Contact Sales

In retail real estate, you can't go very far without hearing discussion about retail sales forecasting models. Everyone knows about them and many people like them.

Yet few people really understand them.  I've spent a good chunk of my life creating and working on retail models, both for my own business and for others and I don't make them anymore. So you might say I've seen how the sausage is made.  That said, models are very complex and generalizations are just that.  This is a blog, not a journal article, so there is no way to be totally definitive on the subject in the space allotted.  However, we can gain some insights by looking at models from 50 thousand feet.


There are a number of different types of models used in retail to forecast sales. In general, they can be categorized into one of the following:

Aggregate Regression Models

  • How they work:     Analyze the trade area as one big chunk using mathematical equations that contain information about the trade area (like population, income, competition, etc.).  When you calculate the equation for any given trade area, the result is a sales forecast.

  • Pros:     Relatively easy to build. Can be easy to run.

  • Cons:     Less accurate than other techniques unless combined with a heuristic model (below). 

Disaggregate Regression Model
  • How they work:     These are like aggregate regression models except you analyze the trade area in little pieces and add up the results to get a sales forecast.

  • Pros:     Can be more accurate than aggregate regression models

  • Cons:    Harder to build. May be harder to run than aggregate models

Heuristic Model

  • How they work:     "If this, then that." If there's more than 20 thousand people within 2 miles, then if there are less than 4 competitors within 5 miles... And so on. These models can run the gamut from overly simplistic to extremely sophisticated and are often combined with regression models to say, "If it's like this, use this regression model.  If it’s like that, use that regression model" and so on.

  • Pros:      Can be very powerful, especially combined with other model types.

  • Cons:     Can be overly simplistic

Spatial Interaction Model

  • How they work:    This is the only modeling technology that actually tries to model people's shopping behavior directly. The goal is to create mathematical equations that describe the flow of dollars or people from each neighborhood to each store. Once you find the math, you can put a new store into the model and recalculate. The model will then tell you how many dollars or people should flow to your proposed store.

  • Pros:    Can be purchased commercially.  Can implicitly provide estimates of sister store and competitive impacts.

  • Cons:   Requires a very skilled person to run them. Need very accurate data about competitor locations and demand or they will work poorly.
Analog Model
  • How they work:     This is a different kind of model. Instead of providing a sales forecast, it provides a list of your existing stores that have characteristics similar to your site, usually along with a score of how well they match. You can then look at the stores that match and see how well they perform.
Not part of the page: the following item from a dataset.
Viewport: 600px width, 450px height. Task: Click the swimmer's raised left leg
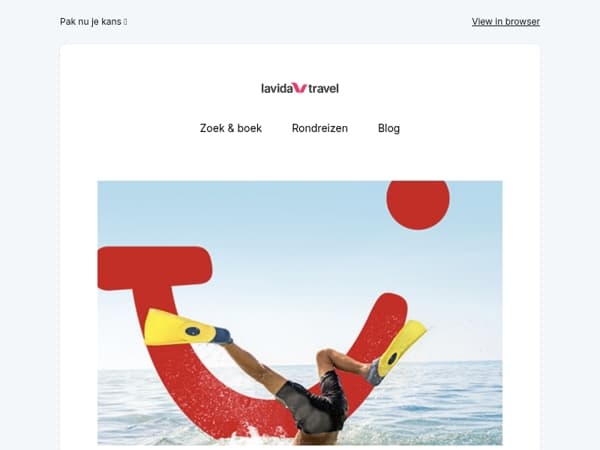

  • Pros:     Analog models are typical fairly easy to build and to run. They have the added benefit of being easy to explain to stakeholders.

  • Cons:    They do not provide an actual sales forecast although some people use an average of the matching stores sales to estimate one.

The question that people always ask the model builders is "How accurate is your model?" They usually answer with a number (like within ±10%). The question that should be asked by the model builder in return (but usually isn’t) is "How much does the quality of the store manager impact your sales?" Whatever number that is, the model builder’s answer should be higher. Many retail chains claim that the quality of manager can impact sales ±15% or more. In a grocery store case I heard from a reliable source, a bad store manager cut sales in half!

There are other factors that can drastically affect sales that can't be readily captured by models. For example, site characteristics are too complex to be fully considered by any model.  In addition, most models use some measure of competition, usually from a 3rd party source.  But the best of the best of these is only 85% accurate, implying 15% error. And almost no one is using this quality of data to build models; it's too expensive. So, unless the competitor data is field verified, the real error rate is worse.

Things you need to know about models can be summed up as follows:

  1. Models can provide an assessment of the relative quality of different sites within the constraints of the model's design and inherent error. So if the competition data used is wrong 20% of the time, we really shouldn't expect the model to do better than that. If the quality of the store manager is not a model parameter, we will see that variability in the model results as well. The bottom line is that anyone who expects a model to produce sales estimates within ±10% or 15% is going to be dissapointed.  So don't expect it!

  2. Models ARE useful as a reality check. They are never opinionated and don’t fall in love with deals. They can be thought of as an unbiased opinion with emphasis on the word opinion; they may be wrong.  A model should never make the decision for you (see Abdication: The Sea Slug as Retail Site Selector).

  3. If you build your model using data that is wrong, your model will be wrong.  Before you engage on a model project, engage on a project to field verify your data. 

  4. If you plan to have a third party build your model for you, find out who owns the resulting model, you or them.  Can you see under the hood? Can you implement it in the system of your choice or can you only run it through their system.

  5. People like to blame models when a store performs worse than projected. Don't let them. It's their job to find good sites, not the model's.

  6. As things change, your model gets old. New products, new marketing, competition, industry trend all shift the characteristics that drive your business. The model will need to be updated or it will get continually less useful. Analog models are less susceptible to this because they rely on existing stores and those store's performance is changing as well.

  7. Companies rarely do post mortems on their model results to see how close they came.  I’m not sure why.  Maybe they don’t really want to know.  If you decide to implement a model, don’t make this mistake.

Regardless of which modeling technology you choose, the most important thing is to understand the true nature and limitations of a model and to use it appropriately.  This requires setting expectations, in terms of what can be expected from the model as well as what will be expected from the real estate reps. Once you understand what models are good at and what they aren’t, you can decide whether they are worth the investment and, if they are, how they can be properly implemented into your site selection process.

Joe Rando